- Work required:
Please present every line of the records below as a numbered list, leaving out the blank lines.

- Data rows:
[start]

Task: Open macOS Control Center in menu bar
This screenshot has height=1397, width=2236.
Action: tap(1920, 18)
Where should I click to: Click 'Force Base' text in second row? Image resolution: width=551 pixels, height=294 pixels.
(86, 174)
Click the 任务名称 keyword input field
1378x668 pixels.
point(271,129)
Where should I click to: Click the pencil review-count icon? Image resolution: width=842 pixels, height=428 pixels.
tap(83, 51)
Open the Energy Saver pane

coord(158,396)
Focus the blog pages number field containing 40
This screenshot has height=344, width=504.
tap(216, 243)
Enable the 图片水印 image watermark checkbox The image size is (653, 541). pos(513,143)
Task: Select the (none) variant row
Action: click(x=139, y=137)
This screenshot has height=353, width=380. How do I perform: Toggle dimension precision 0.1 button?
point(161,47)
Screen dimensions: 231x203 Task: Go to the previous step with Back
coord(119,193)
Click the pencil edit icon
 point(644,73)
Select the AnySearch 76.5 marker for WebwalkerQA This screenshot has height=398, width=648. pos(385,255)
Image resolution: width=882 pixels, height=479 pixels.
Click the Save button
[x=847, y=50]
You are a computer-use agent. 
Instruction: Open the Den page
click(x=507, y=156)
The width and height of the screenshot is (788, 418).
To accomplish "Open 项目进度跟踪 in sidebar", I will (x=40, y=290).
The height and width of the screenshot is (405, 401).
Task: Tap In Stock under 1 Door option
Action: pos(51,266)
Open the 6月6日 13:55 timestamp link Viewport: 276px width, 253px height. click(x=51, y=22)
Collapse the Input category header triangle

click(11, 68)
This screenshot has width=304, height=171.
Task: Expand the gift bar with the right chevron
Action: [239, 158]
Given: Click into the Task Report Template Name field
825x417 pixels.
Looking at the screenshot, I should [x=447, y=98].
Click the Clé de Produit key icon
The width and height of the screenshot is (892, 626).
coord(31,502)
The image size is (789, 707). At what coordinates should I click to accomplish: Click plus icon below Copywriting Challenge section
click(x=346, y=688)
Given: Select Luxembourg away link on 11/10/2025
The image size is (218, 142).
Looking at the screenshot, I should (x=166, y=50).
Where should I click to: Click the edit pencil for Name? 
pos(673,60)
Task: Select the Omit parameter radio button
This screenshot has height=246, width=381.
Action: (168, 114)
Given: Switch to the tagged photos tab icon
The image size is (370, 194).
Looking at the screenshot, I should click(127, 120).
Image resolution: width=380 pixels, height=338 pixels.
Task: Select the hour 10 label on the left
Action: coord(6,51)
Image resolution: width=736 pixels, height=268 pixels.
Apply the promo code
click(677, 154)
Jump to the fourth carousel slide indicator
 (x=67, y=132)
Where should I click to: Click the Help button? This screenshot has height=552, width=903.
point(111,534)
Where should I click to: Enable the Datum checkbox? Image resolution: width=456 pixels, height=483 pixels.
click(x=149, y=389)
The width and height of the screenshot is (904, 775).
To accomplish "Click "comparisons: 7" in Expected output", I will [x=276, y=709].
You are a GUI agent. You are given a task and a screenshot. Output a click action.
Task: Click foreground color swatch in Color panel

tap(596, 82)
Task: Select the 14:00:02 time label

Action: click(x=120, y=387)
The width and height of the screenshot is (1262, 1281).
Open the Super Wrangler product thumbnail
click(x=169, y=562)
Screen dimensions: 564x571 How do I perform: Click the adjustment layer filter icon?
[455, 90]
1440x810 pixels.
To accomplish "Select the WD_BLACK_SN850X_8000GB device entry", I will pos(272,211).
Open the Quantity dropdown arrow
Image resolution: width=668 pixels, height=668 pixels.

[end]

- Finished task:
1. Task: Open macOS Control Center in menu bar
2. This screenshot has height=1397, width=2236.
3. Action: tap(1920, 18)
4. Where should I click to: Click 'Force Base' text in second row? Image resolution: width=551 pixels, height=294 pixels.
5. (86, 174)
6. Click the 任务名称 keyword input field
7. 1378x668 pixels.
8. point(271,129)
9. Where should I click to: Click the pencil review-count icon? Image resolution: width=842 pixels, height=428 pixels.
10. tap(83, 51)
11. Open the Energy Saver pane
12. coord(158,396)
13. Focus the blog pages number field containing 40
14. This screenshot has height=344, width=504.
15. tap(216, 243)
16. Enable the 图片水印 image watermark checkbox The image size is (653, 541). pos(513,143)
17. Task: Select the (none) variant row
18. Action: click(x=139, y=137)
19. This screenshot has height=353, width=380. How do I perform: Toggle dimension precision 0.1 button?
20. point(161,47)
21. Screen dimensions: 231x203 Task: Go to the previous step with Back
22. coord(119,193)
23. Click the pencil edit icon
24.  point(644,73)
25. Select the AnySearch 76.5 marker for WebwalkerQA This screenshot has height=398, width=648. pos(385,255)
26. Image resolution: width=882 pixels, height=479 pixels.
27. Click the Save button
28. [x=847, y=50]
29. You are a computer-use agent. 
30. Instruction: Open the Den page
31. click(x=507, y=156)
32. The width and height of the screenshot is (788, 418).
33. To accomplish "Open 项目进度跟踪 in sidebar", I will (x=40, y=290).
34. The height and width of the screenshot is (405, 401).
35. Task: Tap In Stock under 1 Door option
36. Action: pos(51,266)
37. Open the 6月6日 13:55 timestamp link Viewport: 276px width, 253px height. click(x=51, y=22)
38. Collapse the Input category header triangle
39. click(11, 68)
40. This screenshot has width=304, height=171.
41. Task: Expand the gift bar with the right chevron
42. Action: [239, 158]
43. Given: Click into the Task Report Template Name field
44. 825x417 pixels.
45. Looking at the screenshot, I should [x=447, y=98].
46. Click the Clé de Produit key icon
47. The width and height of the screenshot is (892, 626).
48. coord(31,502)
49. The image size is (789, 707). At what coordinates should I click to accomplish: Click plus icon below Copywriting Challenge section
50. click(x=346, y=688)
51. Given: Select Luxembourg away link on 11/10/2025
52. The image size is (218, 142).
53. Looking at the screenshot, I should (x=166, y=50).
54. Where should I click to: Click the edit pencil for Name? 
55. pos(673,60)
56. Task: Select the Omit parameter radio button
57. This screenshot has height=246, width=381.
58. Action: (168, 114)
59. Given: Switch to the tagged photos tab icon
60. The image size is (370, 194).
61. Looking at the screenshot, I should click(127, 120).
62. Image resolution: width=380 pixels, height=338 pixels.
63. Task: Select the hour 10 label on the left
64. Action: coord(6,51)
65. Image resolution: width=736 pixels, height=268 pixels.
66. Apply the promo code
67. click(677, 154)
68. Jump to the fourth carousel slide indicator
69.  (x=67, y=132)
70. Where should I click to: Click the Help button? This screenshot has height=552, width=903.
71. point(111,534)
72. Where should I click to: Enable the Datum checkbox? Image resolution: width=456 pixels, height=483 pixels.
73. click(x=149, y=389)
74. The width and height of the screenshot is (904, 775).
75. To accomplish "Click "comparisons: 7" in Expected output", I will [x=276, y=709].
76. You are a GUI agent. You are given a task and a screenshot. Output a click action.
77. Task: Click foreground color swatch in Color panel
78. tap(596, 82)
79. Task: Select the 14:00:02 time label
80. Action: click(x=120, y=387)
81. The width and height of the screenshot is (1262, 1281).
82. Open the Super Wrangler product thumbnail
83. click(x=169, y=562)
84. Screen dimensions: 564x571 How do I perform: Click the adjustment layer filter icon?
85. [455, 90]
86. 1440x810 pixels.
87. To accomplish "Select the WD_BLACK_SN850X_8000GB device entry", I will pos(272,211).
88. Open the Quantity dropdown arrow
89. Image resolution: width=668 pixels, height=668 pixels.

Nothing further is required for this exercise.